Faithfull was educated at Harrow School and Corpus Christi College, Cambridge. His single game of first-class cricket came in 1841 when he scored 0 and 1 playing as a lower-order batsman for Cambridge against the Marylebone Cricket Club; the full scorecard is not available for this match, so it is not known if he bowled, and nor is his batting style known.
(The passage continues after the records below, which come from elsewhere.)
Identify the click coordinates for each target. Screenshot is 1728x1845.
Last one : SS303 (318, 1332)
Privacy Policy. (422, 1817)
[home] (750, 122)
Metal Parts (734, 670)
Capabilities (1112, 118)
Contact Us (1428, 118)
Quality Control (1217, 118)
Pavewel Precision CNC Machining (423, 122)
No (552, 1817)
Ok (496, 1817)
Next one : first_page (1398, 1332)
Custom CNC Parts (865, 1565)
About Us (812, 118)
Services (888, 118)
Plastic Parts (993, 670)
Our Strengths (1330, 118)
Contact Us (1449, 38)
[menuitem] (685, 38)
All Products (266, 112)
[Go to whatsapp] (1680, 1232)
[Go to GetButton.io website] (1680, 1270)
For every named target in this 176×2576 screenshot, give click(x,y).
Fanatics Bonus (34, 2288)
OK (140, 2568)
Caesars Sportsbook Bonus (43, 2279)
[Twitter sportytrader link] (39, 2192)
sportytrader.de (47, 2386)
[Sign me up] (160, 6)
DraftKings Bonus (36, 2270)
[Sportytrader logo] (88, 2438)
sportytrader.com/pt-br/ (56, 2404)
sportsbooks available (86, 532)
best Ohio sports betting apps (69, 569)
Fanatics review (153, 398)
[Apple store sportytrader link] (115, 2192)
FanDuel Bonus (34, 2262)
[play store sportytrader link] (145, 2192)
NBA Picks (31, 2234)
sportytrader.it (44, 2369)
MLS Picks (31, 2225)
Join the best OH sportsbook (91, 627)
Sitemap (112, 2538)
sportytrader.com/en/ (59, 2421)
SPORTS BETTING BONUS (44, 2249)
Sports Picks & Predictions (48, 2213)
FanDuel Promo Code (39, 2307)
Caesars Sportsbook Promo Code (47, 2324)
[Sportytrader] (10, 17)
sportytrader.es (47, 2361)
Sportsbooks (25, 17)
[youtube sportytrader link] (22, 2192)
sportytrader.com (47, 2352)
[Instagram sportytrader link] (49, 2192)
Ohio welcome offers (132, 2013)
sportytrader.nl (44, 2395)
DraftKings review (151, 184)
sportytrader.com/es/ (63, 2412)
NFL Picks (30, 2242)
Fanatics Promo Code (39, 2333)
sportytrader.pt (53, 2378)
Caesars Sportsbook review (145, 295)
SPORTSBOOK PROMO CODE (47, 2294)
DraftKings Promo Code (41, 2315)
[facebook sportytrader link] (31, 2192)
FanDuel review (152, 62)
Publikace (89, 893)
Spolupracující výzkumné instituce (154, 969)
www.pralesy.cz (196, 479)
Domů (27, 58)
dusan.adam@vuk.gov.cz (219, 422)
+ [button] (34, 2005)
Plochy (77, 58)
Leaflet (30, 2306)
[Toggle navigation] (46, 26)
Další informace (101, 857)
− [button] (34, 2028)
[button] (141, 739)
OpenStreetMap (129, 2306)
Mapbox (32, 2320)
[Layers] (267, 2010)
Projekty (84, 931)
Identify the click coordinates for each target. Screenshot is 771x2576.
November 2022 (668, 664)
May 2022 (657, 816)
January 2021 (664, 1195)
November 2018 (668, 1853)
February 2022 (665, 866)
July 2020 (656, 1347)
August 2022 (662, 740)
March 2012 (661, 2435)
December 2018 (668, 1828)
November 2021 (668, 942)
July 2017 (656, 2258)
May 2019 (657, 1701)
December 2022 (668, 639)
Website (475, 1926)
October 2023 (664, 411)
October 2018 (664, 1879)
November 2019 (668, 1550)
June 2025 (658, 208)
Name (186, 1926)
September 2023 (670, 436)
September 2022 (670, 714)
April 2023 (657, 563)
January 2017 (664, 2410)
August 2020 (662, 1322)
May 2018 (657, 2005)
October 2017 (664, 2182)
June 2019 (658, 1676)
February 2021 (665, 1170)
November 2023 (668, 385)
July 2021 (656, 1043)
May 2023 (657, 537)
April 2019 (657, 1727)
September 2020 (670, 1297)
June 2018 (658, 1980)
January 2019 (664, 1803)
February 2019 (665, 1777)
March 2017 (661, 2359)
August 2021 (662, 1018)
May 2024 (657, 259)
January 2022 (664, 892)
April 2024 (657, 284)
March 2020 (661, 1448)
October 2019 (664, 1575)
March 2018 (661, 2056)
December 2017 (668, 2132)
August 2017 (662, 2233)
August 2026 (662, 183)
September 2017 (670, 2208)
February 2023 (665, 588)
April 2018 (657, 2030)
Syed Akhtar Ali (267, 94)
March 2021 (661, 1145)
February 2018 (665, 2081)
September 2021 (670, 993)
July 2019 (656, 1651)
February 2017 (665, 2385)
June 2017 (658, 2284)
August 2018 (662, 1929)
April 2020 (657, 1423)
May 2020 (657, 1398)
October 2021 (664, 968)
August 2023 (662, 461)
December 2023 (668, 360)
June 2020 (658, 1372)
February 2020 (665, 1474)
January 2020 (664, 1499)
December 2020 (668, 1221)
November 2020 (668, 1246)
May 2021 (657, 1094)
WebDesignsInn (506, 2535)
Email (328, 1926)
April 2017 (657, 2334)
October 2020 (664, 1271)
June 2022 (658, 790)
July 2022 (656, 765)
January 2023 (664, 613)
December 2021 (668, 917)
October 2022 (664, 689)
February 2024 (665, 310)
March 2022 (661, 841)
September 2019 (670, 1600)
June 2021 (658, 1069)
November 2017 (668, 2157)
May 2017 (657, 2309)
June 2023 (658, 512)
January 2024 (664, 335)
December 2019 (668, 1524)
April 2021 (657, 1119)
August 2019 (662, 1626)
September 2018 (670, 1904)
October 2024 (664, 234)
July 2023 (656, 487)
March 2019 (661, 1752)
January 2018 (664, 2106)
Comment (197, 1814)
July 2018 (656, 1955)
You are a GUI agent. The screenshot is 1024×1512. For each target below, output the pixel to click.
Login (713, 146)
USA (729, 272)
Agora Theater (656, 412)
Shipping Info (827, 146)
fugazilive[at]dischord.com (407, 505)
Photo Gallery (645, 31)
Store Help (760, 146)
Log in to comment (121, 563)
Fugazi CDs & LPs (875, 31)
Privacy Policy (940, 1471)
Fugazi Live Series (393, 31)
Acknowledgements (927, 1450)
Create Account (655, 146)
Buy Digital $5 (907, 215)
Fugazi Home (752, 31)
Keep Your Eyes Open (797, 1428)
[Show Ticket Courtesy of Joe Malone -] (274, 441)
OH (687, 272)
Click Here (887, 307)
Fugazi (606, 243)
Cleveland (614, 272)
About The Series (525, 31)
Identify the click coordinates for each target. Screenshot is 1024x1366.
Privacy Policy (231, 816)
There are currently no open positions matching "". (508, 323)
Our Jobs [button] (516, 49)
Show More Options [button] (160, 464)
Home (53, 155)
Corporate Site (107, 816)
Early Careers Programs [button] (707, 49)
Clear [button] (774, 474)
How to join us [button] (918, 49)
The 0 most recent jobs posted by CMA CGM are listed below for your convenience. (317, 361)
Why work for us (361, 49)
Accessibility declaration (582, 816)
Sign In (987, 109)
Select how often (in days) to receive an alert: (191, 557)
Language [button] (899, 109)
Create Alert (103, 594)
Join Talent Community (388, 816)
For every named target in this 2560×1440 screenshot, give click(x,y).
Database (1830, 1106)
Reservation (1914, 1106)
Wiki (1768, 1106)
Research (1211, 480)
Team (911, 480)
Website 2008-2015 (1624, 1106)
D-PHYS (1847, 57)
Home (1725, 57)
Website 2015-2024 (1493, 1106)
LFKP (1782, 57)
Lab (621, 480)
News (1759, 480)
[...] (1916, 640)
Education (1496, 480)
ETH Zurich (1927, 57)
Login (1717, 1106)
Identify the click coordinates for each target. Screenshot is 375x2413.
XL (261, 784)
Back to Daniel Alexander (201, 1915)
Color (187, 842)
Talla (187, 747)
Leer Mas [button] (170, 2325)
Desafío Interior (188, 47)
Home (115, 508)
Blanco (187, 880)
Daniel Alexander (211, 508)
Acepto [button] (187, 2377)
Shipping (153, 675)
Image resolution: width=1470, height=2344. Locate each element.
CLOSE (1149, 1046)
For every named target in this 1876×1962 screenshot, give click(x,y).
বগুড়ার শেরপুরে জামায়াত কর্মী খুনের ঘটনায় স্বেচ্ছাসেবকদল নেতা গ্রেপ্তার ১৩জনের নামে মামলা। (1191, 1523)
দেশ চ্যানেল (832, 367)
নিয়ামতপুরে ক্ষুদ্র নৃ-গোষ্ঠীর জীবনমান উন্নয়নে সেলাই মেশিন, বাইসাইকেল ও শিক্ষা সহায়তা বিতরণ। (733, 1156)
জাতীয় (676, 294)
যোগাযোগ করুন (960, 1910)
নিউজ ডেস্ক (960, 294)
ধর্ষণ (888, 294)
Faithfull was ordained as a Church of England clergyman after graduation. He served as a curate at Hatfield, where his father was rector, and then from 1848 until his death in 1894 he held posts in Edinburgh, being the incumbent at the Trinity Episcopal Church, Dean Bridge, from 1851 to 1888 under Rev David Drummond.

He was elected a Fellow of the Royal Society of Edinburgh in 1862, his proposer being the Reverend James Hodson. He resigned in 1863.

Faithfull died at home at 23 Royal Circus in Edinburgh. He is buried in Dean Cemetery on the west side of the city. The recumbent stone lies east of the large obelisk to the singer, John Wilson (at one of the path junctions).

He married Frances Maria Farquharson in August 1850, daughter of Major-General James Alexander Farquharson of Oakley, Fife, Governor of St. Lucia in the West Indies, son of John Farquharson, an officer who was one of the Farquharsons of Rochalzie otherwise Rochallie, in Perthshire. Francis Maria's mother was Rebecca, eldest daughter of Sir George Colquhoun Bart., last of the Colquhouns of Tillyquhoun (another family of Colquhoun baronets), by his wife Christian Macdonald of the Macdonalds of Rinettan.

Faithfull was a Freemason at the Lodge of Edinburgh (Mary's Chapel) No. 1.